L’influence des élus

"Les élus ont un rôle extrêmement important : ils ont un travail à faire pour faire comprendre, pour expliquer les retombées de ces projets", note Fabrice Hamelin, professeur des universités en sociologie à l’Institut d’études politiques de Fontainebleau et expert en sociologie de l’action public.

"Désormais, on sait qu’il va y avoir des controverses, des résistances, des refus […]. Le permis légal d’opérer, c’est très bien, mais aujourd’hui on a aussi besoin d’un permis social d’opérer si on ne veut pas que les projets s’arrêtent à mi-chemin, qu’ils soient détournés, contournés. Quitte à prendre plus de temps qu’initialement prévu pour débattre, il est important de prendre en compte ce débat", poursuit-il.

Bien sûr, selon les connaissances des élus sur ces sujets, la probabilité d’acceptation sera plus ou moins grande. "Le lien avec les élections est direct, parce qu’on voit bien que certains maires, en préparation des municipales, se positionnent parfois défavorablement sur ces projets pour éviter d’avoir des retombées négatives.
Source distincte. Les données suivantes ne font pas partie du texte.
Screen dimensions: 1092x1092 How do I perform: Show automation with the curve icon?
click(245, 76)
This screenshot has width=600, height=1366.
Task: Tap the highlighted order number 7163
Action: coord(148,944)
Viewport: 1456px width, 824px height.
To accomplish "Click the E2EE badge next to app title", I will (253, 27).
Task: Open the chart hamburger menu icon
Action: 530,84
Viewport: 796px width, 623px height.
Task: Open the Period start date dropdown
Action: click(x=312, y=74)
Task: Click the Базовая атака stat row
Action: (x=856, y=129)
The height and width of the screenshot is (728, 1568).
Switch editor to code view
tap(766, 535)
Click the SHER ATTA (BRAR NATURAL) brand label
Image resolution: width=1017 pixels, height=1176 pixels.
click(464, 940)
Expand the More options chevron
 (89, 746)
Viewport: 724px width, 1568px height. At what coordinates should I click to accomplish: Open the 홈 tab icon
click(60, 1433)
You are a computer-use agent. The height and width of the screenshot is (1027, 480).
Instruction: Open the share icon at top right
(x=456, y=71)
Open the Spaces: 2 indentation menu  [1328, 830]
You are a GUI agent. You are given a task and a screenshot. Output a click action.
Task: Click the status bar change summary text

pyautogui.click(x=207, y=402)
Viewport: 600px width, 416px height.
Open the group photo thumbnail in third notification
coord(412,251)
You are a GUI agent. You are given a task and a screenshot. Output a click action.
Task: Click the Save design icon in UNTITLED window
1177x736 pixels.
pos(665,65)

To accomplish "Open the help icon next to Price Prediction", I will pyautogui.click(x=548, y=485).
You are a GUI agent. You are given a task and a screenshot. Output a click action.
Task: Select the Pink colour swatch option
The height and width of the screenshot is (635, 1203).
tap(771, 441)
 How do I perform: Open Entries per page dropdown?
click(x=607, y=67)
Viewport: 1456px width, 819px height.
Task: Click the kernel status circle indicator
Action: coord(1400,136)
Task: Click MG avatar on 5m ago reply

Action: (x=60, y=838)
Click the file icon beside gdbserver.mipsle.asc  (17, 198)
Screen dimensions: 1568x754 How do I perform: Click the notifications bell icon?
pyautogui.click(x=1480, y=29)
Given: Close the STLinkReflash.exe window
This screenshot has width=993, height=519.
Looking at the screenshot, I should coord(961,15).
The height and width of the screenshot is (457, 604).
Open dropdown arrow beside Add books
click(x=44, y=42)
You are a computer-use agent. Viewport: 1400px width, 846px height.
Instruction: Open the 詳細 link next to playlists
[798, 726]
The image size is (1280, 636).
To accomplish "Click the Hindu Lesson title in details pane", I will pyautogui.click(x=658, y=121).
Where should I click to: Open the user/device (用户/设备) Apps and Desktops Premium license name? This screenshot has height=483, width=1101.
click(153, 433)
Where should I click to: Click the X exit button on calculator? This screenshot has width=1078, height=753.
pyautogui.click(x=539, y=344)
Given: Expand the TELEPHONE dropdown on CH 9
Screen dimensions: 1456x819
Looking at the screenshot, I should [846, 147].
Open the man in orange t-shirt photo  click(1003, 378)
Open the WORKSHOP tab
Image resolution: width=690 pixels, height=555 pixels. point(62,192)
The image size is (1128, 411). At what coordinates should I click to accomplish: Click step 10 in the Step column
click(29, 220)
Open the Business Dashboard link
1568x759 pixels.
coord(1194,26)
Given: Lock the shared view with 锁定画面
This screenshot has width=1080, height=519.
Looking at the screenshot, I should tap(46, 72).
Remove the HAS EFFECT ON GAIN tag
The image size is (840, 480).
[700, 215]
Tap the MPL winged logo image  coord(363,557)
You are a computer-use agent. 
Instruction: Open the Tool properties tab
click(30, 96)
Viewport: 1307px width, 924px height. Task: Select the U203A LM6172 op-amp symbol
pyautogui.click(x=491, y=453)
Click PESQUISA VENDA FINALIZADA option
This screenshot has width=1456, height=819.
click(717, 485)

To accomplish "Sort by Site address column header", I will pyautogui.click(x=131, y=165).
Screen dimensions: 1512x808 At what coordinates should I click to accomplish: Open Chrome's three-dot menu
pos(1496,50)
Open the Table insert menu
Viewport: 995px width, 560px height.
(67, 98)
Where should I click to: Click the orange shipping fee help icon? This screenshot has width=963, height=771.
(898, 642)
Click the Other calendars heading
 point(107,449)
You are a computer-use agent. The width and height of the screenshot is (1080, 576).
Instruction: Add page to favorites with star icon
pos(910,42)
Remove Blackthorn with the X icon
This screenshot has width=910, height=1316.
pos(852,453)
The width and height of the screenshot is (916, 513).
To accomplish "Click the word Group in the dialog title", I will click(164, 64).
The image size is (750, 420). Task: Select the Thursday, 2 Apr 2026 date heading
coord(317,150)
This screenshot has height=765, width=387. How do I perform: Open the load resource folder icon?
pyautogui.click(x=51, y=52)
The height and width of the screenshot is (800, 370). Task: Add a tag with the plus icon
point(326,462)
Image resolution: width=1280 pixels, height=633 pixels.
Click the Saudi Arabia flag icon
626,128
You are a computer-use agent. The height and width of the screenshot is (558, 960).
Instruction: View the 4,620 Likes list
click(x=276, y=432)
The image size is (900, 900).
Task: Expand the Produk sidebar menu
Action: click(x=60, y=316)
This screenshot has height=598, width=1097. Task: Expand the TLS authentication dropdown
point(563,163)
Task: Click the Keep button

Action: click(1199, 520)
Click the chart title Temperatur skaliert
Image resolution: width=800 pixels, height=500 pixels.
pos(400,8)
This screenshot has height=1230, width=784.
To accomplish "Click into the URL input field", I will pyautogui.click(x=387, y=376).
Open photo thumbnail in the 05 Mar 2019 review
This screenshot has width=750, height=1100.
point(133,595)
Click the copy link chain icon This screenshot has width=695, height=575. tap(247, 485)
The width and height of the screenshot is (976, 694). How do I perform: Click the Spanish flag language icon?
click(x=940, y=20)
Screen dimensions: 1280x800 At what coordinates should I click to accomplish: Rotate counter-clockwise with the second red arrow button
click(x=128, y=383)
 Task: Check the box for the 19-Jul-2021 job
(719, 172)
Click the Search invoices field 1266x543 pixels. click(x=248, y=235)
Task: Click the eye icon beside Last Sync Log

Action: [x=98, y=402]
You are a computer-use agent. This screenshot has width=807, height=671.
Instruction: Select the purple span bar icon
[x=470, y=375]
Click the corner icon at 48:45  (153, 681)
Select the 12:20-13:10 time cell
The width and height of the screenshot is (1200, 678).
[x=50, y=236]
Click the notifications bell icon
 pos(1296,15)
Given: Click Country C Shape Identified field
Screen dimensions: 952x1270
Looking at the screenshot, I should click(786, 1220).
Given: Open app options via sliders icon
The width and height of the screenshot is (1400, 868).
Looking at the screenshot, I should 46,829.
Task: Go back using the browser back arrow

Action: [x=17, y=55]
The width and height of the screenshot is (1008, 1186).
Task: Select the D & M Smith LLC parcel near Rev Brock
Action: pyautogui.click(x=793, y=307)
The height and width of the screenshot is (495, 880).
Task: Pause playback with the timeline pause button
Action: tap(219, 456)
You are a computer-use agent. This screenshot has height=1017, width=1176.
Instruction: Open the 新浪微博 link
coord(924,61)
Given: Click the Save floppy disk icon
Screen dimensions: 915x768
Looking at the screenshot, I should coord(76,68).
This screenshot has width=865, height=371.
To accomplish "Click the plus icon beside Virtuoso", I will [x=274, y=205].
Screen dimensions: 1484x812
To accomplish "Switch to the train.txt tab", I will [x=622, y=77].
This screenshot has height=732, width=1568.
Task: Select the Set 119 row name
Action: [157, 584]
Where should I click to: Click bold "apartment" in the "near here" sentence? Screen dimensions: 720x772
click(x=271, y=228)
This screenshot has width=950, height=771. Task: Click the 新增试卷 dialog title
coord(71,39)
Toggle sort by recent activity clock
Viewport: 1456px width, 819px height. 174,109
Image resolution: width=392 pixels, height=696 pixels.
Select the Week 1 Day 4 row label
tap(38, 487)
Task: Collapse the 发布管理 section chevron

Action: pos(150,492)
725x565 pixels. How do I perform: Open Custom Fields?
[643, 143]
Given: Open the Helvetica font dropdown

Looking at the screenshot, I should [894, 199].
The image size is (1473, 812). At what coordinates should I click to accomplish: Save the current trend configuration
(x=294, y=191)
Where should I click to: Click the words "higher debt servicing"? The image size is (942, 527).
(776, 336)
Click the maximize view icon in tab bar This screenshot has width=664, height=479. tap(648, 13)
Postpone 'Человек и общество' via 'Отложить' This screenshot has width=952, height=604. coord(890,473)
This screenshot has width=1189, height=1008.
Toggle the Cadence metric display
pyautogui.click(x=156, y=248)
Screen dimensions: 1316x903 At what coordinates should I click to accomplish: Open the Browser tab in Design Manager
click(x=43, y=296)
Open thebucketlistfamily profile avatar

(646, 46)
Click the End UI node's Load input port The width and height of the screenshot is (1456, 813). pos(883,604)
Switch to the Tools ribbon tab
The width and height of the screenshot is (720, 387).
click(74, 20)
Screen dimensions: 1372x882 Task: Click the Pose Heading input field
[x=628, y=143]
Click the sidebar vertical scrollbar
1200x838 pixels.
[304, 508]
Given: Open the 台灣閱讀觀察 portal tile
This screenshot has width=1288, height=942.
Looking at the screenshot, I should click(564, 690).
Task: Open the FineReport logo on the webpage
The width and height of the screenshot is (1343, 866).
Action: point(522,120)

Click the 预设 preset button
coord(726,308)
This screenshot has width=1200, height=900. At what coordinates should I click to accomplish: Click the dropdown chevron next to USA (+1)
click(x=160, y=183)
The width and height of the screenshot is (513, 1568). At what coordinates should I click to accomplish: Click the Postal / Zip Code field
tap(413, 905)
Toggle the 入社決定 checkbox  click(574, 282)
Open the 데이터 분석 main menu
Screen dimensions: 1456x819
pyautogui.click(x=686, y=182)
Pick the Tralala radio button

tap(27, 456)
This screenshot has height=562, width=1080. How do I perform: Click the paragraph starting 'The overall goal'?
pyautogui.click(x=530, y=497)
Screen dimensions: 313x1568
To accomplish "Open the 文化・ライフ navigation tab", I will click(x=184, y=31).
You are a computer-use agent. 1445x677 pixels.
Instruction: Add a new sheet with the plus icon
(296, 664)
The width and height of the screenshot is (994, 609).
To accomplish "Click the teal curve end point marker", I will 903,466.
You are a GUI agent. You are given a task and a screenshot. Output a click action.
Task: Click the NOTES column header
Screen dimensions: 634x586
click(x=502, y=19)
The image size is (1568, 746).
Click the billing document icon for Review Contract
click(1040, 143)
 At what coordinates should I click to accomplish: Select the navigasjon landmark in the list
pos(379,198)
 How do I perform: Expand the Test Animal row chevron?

Pourtant, nous, au Cese (Conseil économique, social et environnemental), on sait faire des compromis pour que toutes les parties prenantes y trouvent leur compte", nuance Nicolas Richard, conseiller au Cese et vice-président de France Nature Environnement.

Le débat n’est pas une garantie

Mais le débat initial ne garantit en rien qu’il n’y aura pas un recours ou d’autres oppositions par la suite, une fois que le projet sort de terre. "On peut aussi mettre en place d’autres dispositifs, comme des systèmes de garants qui suivent la mise en œuvre du projet sur le long terme et qui accompagnent et rendent compte aux parties prenantes, aux maires, aux groupes qui se sont mobilisés", conclut Fabrice Hamelin. Rendez-vous est donné à l'ensemble des acteurs le mercredi 10 décembre au Forum EnerGaïa, à Montpellier, pour une plénière d’ouverture sur cette même thématique.